■ **BRIEF**:
Write out exactly the lines of the entries below from the one holding "Collapse the Home" to the one holding "Switch language with the English button", inclusive, and leave out all other lines.

★ ★ ★ ★

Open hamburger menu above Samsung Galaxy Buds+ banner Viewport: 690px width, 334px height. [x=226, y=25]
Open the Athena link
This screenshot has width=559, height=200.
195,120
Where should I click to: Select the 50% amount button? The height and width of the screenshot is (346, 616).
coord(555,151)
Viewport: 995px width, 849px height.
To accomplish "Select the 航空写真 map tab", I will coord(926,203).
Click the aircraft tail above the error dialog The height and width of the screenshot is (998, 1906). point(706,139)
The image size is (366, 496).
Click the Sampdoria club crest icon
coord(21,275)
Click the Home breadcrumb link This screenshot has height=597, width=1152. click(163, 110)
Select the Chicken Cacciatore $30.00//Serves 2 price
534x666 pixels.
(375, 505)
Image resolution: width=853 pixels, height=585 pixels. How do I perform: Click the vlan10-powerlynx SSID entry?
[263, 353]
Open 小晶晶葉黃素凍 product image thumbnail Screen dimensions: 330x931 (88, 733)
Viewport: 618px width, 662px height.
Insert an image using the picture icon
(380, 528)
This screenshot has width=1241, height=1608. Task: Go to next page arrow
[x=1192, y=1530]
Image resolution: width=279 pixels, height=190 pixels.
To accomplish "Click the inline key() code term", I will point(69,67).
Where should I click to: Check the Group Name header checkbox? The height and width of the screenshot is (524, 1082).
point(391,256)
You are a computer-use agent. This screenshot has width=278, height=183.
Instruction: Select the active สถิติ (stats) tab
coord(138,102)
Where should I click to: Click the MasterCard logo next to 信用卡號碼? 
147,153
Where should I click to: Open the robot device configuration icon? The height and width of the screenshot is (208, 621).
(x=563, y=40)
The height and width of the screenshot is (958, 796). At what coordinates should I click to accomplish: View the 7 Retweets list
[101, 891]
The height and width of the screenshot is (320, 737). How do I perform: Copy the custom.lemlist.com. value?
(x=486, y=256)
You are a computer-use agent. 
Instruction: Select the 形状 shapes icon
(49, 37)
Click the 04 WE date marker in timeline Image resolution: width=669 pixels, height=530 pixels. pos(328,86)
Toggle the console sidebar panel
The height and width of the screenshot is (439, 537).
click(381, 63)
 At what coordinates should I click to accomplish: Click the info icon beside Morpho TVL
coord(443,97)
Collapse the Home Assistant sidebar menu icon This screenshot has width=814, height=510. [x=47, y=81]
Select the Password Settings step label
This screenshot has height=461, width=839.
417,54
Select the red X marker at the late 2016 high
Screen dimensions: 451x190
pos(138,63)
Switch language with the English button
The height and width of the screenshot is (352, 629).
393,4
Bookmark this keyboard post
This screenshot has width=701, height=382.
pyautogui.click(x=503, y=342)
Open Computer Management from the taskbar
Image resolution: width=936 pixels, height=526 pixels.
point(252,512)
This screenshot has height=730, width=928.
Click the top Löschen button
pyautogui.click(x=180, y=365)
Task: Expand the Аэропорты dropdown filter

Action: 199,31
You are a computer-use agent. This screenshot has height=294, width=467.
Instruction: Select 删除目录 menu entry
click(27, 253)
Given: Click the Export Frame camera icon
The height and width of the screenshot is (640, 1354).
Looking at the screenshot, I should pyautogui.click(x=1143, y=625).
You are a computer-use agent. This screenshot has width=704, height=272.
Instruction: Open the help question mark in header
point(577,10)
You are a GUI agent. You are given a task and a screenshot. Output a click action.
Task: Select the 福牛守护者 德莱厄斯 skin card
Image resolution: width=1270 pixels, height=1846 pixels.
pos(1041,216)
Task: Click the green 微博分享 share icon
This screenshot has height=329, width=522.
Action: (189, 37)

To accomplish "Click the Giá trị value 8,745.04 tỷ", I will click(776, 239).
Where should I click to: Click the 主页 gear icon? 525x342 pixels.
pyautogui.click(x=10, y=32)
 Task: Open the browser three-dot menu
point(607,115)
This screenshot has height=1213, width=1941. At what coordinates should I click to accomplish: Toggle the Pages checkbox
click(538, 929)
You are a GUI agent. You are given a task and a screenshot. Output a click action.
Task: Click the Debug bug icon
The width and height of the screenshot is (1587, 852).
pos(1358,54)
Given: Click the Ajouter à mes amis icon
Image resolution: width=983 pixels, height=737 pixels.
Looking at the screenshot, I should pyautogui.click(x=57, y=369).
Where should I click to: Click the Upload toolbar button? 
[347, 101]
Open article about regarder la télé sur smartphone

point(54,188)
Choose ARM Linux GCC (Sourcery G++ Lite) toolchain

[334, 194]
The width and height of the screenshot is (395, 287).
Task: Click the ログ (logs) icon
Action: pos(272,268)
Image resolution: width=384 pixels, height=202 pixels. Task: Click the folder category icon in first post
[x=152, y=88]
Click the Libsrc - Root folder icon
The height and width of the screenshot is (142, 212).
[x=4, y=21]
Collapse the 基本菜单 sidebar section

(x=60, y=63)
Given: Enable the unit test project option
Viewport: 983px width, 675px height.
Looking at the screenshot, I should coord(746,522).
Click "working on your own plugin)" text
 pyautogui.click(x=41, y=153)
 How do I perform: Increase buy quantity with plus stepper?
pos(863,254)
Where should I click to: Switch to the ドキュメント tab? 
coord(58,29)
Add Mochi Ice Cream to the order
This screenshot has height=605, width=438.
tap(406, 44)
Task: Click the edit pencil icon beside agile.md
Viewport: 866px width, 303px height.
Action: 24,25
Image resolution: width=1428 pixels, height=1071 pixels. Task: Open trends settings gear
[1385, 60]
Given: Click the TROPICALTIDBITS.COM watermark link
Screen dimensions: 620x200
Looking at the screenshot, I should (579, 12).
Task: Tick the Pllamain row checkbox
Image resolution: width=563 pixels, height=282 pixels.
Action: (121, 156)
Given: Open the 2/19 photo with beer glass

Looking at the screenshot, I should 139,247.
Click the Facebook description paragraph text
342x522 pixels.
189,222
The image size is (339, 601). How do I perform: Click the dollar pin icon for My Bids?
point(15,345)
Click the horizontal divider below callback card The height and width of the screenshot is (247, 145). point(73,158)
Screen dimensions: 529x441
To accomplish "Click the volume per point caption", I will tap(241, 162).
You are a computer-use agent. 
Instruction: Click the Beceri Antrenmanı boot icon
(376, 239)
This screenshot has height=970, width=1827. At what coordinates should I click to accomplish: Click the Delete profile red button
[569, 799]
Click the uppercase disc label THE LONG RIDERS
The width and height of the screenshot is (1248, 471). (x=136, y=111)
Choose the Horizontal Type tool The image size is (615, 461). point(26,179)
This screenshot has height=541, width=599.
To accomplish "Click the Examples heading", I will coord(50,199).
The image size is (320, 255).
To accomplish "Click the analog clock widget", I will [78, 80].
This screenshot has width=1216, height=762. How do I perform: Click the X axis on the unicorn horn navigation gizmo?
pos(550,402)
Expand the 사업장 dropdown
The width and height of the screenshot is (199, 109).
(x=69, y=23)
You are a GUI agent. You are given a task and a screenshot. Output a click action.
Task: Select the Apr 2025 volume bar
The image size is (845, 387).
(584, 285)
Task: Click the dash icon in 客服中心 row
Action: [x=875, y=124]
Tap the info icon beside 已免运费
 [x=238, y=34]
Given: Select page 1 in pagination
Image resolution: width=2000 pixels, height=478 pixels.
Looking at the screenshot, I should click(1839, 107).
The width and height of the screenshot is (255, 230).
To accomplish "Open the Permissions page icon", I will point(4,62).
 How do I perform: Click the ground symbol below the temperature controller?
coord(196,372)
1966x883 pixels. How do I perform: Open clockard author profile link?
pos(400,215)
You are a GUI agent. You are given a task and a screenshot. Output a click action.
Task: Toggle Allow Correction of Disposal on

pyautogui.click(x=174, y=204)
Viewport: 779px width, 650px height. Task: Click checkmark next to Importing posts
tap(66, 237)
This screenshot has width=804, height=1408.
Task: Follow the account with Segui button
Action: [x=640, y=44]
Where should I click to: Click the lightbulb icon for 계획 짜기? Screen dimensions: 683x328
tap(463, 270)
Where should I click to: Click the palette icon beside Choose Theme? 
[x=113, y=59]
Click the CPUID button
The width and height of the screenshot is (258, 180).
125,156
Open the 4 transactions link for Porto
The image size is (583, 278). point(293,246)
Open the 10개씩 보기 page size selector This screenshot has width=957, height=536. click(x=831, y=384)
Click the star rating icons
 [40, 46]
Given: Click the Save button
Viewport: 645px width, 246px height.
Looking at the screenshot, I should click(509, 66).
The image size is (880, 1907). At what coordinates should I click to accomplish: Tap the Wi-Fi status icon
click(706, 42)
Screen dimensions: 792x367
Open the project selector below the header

★ ★ ★ ★

■ **RESPONSE TO THE EXERCISE**:
Collapse the Home Assistant sidebar menu icon This screenshot has width=814, height=510. [x=47, y=81]
Select the Password Settings step label
This screenshot has height=461, width=839.
417,54
Select the red X marker at the late 2016 high
Screen dimensions: 451x190
pos(138,63)
Switch language with the English button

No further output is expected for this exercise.